Umbra aninhou-se em seu dono, coincidentemente tirando as migalhas dos biscoitos de seu colo – a gente sabe que ela estava comendo-os. Addai riu quando a língua áspera de Umbra encontrou um biscoito de limão e ela imediatamente espirrou.
“Bora dar um passeio?” Mine olhou para Addai.
“O qufê?” Addai fitou-o, com a boca cheia de biscoito de chocolate branco.
“Olha só!! Sua ‘alergia a contato visual’ desapareceu!” Mine provocou.
“... >:(” Addai franziu a testa.
“Ha ha ha ha!! Vou para de incomodar você por enquanto,” Mine riu e cutucou as costelas de Addai. “Ah, preciso encontrar meu primo... ele deve ter terminado o teste. Cê vem comigo?”
“Eu tô horrível!”
“Olha só... o Grande Addai se preocupa com sua roupa,” Mine brincou e cruzou os braços.
“É CLARO!! Eu tô usando meu visu de ‘mendigo’! E se um aluno me reconhecer?!”

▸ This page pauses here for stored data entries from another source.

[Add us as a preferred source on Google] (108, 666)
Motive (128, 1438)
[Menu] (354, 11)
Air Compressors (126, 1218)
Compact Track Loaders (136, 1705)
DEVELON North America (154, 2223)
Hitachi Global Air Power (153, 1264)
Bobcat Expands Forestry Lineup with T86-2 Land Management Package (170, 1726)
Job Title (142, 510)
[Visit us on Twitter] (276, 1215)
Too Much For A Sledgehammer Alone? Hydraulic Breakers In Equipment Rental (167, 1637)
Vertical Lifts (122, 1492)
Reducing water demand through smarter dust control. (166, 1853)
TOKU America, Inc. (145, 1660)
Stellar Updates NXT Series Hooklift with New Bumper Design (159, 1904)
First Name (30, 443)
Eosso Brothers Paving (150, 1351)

“Eu tô brincando...” Mine riu de novo.
“... >:(” Addai franziu o cenho novamente
Por detrás das sobrancelhas apertadas, ele parecia maquinar alguma coisa que deixava suas bochechas levemente salpicadas do tom quente de um blush natural.
“O que foi?” Mine sorriu.
“Vamos... vamos sair num lugar legal algum dia,” Addai reuniu coragem o suficiente, mas suas bochechas denunciavam o que seus olhos tentavam pifiamente esconder.
Mine dedilhou a textura lisa e fria da mesa e fitou Addai novamente. “Claro, mas... eu escolho o lugar. Preciso ficar em quites depois desses biscoitos deliciosos então... deixa que eu escolho um lugar legal, ok?”
“... Tudo bem,” Addai assentiu, sentindo suas bochechas cansadas de tanto corar. “Umbra! O que você tá tentando comer aí?!”
Umbra tentou comer um pedaço de algodão, mas graças à rapidez de seu dono e de Mine ao segurar a gata... seu lanchinho não muito digestível não foi engolido...
... e Addai ganhou mais alguns arranhões.